- **Supplied records**:

++++++

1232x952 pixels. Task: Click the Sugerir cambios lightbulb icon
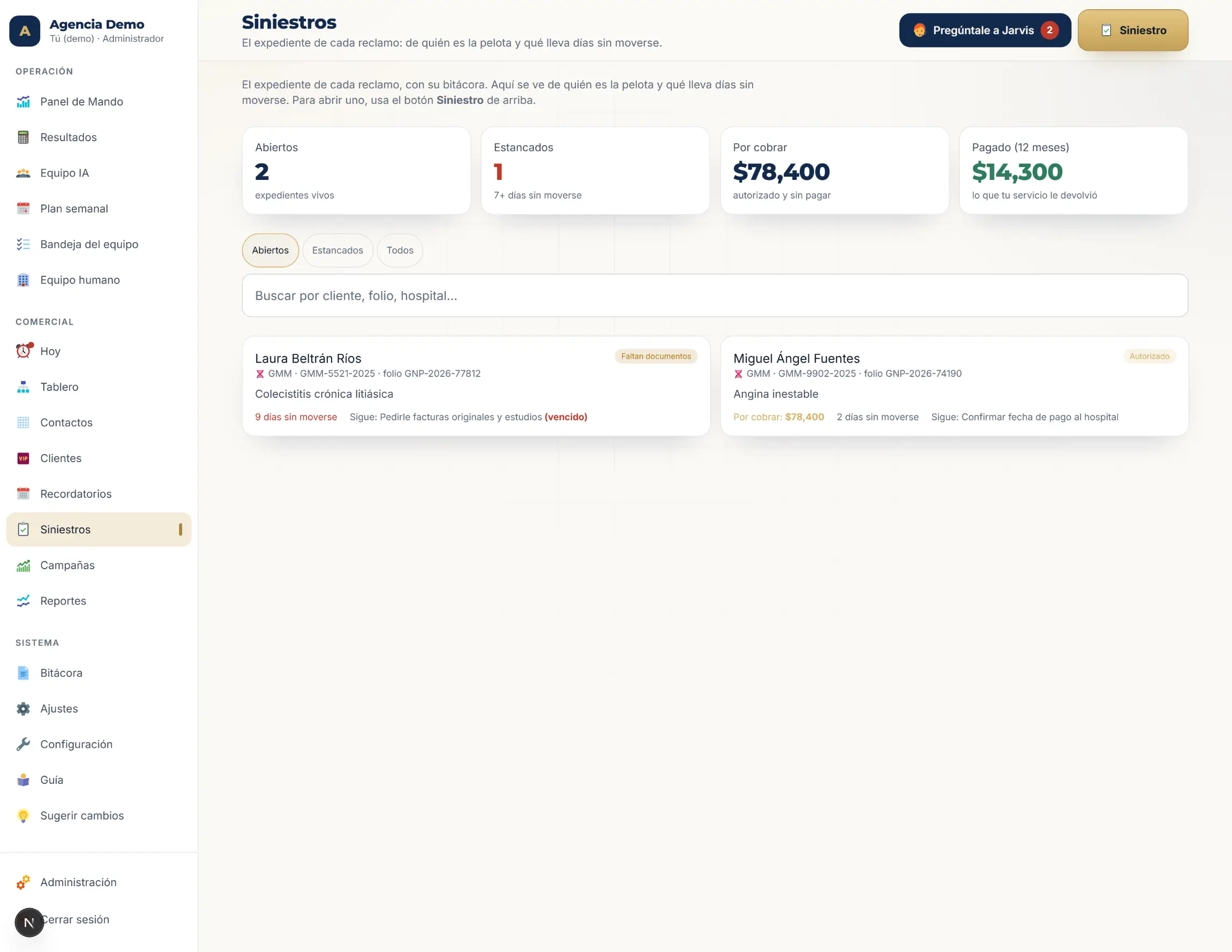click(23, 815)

++++++

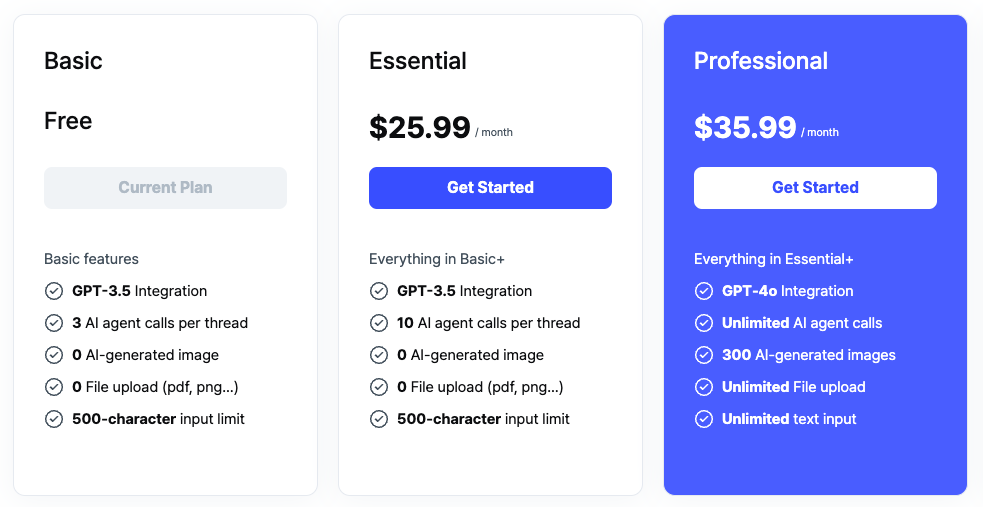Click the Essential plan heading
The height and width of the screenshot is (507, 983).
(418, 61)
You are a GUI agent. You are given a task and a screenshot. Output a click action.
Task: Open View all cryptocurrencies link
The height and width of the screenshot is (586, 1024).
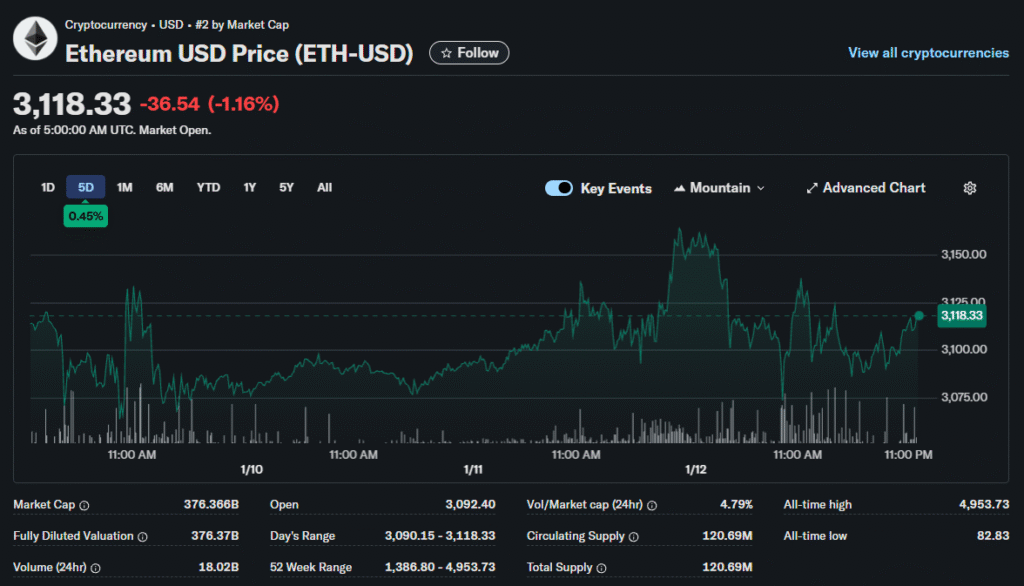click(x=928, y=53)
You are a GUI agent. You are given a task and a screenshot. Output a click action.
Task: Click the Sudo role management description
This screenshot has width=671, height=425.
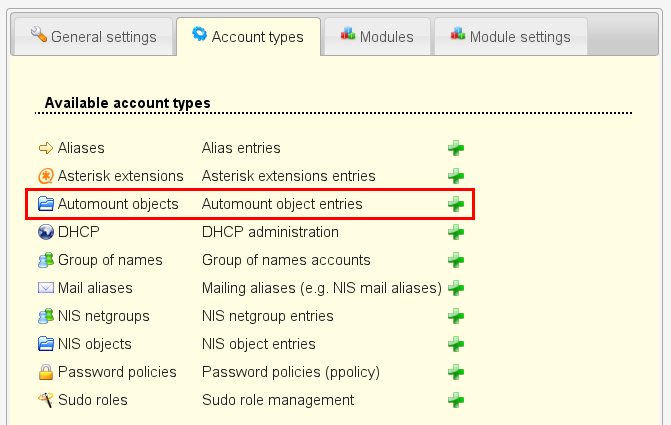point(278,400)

++++++

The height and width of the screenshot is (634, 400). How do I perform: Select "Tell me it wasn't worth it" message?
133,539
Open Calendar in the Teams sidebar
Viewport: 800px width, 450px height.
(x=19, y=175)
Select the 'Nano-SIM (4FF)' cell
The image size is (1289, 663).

++++++

- **What is being asked**:
Return word for word the lines above from the line with "Select the 'Nano-SIM (4FF)' cell" to the line with "The image size is (1289, 663).", including both and leaving out all others.

- **Task answer**:
Select the 'Nano-SIM (4FF)' cell
The image size is (1289, 663).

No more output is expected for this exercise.